Scoring Algorithm

Detailed explanation of how Lectito scores HTML elements to identify article content.

Overview

The scoring algorithm assigns a numeric score to each HTML element, indicating how likely it is to contain the main article content. Higher scores indicate better content candidates.

The exact weights evolve as the extractor improves, so treat this page as a guide to the scoring logic, not a frozen ABI.

Score Formula

At a high level, the score still looks like this:

element_score = (base_tag_score
               + class_id_weight
               + content_density_score
               + container_bonus)
               × (1 - link_density)

Base Tag Score

Different HTML tags have different inherent scores, reflecting their likelihood of containing content:

TagTypical BiasRationale
<article>PositiveSemantic article container
<section>PositiveLogical content section
<div>PositiveGeneric container, often used for content
<blockquote>Slightly positiveQuoted content
<pre>NeutralPreformatted text
<header>NegativeHeader, not main content
<footer>NegativeFooter, not main content
<nav>NegativeNavigation
<form>NegativeForms, not content

Class/ID Weight

Class and ID attributes strongly indicate element purpose.

Positive patterns bias the scorer toward article-like containers. Negative patterns bias it away from sidebars, menus, comments, related-story blocks, and similar chrome.

Examples:

  • Positive: class="article-content", id="main-content"
  • Negative: class="sidebar", id="footer", class="navigation"

Content Density Score

The scorer rewards elements with substantial text content:

  • more readable text
  • more punctuation and sentence structure
  • less boilerplate

Real article content tends to have more continuous prose than navigation or metadata.

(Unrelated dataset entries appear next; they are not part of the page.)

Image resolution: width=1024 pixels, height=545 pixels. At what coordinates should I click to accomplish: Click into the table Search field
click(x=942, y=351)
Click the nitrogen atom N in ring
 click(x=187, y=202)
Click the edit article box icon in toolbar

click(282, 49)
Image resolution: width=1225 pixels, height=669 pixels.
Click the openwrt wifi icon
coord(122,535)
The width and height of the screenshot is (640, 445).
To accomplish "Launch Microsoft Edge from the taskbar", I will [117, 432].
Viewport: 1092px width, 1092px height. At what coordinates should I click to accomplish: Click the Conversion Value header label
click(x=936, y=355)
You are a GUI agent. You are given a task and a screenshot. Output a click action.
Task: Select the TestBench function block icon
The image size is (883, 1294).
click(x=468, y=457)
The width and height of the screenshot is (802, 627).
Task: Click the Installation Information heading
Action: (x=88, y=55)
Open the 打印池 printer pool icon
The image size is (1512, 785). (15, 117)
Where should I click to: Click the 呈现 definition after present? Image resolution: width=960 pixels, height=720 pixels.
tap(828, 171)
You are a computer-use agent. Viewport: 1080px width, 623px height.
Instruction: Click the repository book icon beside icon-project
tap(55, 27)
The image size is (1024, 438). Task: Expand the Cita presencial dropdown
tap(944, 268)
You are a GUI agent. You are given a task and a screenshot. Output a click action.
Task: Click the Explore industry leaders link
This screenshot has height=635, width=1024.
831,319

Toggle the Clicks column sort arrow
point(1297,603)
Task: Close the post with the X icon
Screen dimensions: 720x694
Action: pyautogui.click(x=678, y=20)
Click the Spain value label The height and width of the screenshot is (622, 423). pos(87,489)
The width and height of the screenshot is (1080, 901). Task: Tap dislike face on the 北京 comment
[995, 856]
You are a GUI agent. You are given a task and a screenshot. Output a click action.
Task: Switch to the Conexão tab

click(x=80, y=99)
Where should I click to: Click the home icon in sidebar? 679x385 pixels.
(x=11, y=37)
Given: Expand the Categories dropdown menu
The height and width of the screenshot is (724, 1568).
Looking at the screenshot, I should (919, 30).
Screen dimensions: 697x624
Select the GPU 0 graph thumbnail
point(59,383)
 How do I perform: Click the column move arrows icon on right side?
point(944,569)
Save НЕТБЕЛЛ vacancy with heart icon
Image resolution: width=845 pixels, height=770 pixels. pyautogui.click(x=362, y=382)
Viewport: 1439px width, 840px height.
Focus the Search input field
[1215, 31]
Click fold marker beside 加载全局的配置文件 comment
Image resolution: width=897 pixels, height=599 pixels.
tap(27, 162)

Nodes packed with links are usually navigation, metadata, or related-story rails, not the article body.

link_density = linked_text / total_text

Higher link density reduces the final score.

Branch-Specific Heuristics

The current branch adds a few important refinements on top of the classic Readability-style score:

Entry-Point Bias

Common article containers such as article, main, and well-known content wrappers get an early structural advantage before raw text density decides the winner.

Sibling Aggregation

When several nearby candidates score well, Lectito can walk upward and treat them as one article body instead of picking only a single subtree.

Table Handling

Layout tables and data tables are treated differently. Data tables should survive extraction. Layout tables should not dominate it.

Retry Strategy

If the first pass extracts too little text, Lectito retries with progressively looser settings before it gives up.

Thresholds

Two thresholds still matter most:

Score Threshold

Minimum score for extraction.

If no element scores high enough, extraction fails with LectitoError::NotReadable.

Character Threshold

Minimum character count for meaningful content.

Even with a strong score, content must still be large enough to count as readable.

Scoring Edge Cases

Empty Elements

Elements with no text receive a negligible score and are ignored.

Nested Elements

Both parent and child elements are scored. The best candidate can appear at any level of the tree.

Sibling Elements

Adjacent elements with similar scores may be grouped as part of the same article.

Negative Scores

Elements that look like navigation or chrome can end up with negative scores and fall out of contention.

Configuration Affecting Scoring

Adjust scoring behavior with ReadabilityConfig:

  • min_score
  • char_threshold
  • nb_top_candidates
  • max_elems_to_parse
  • remove_unlikely

See Configuration for details.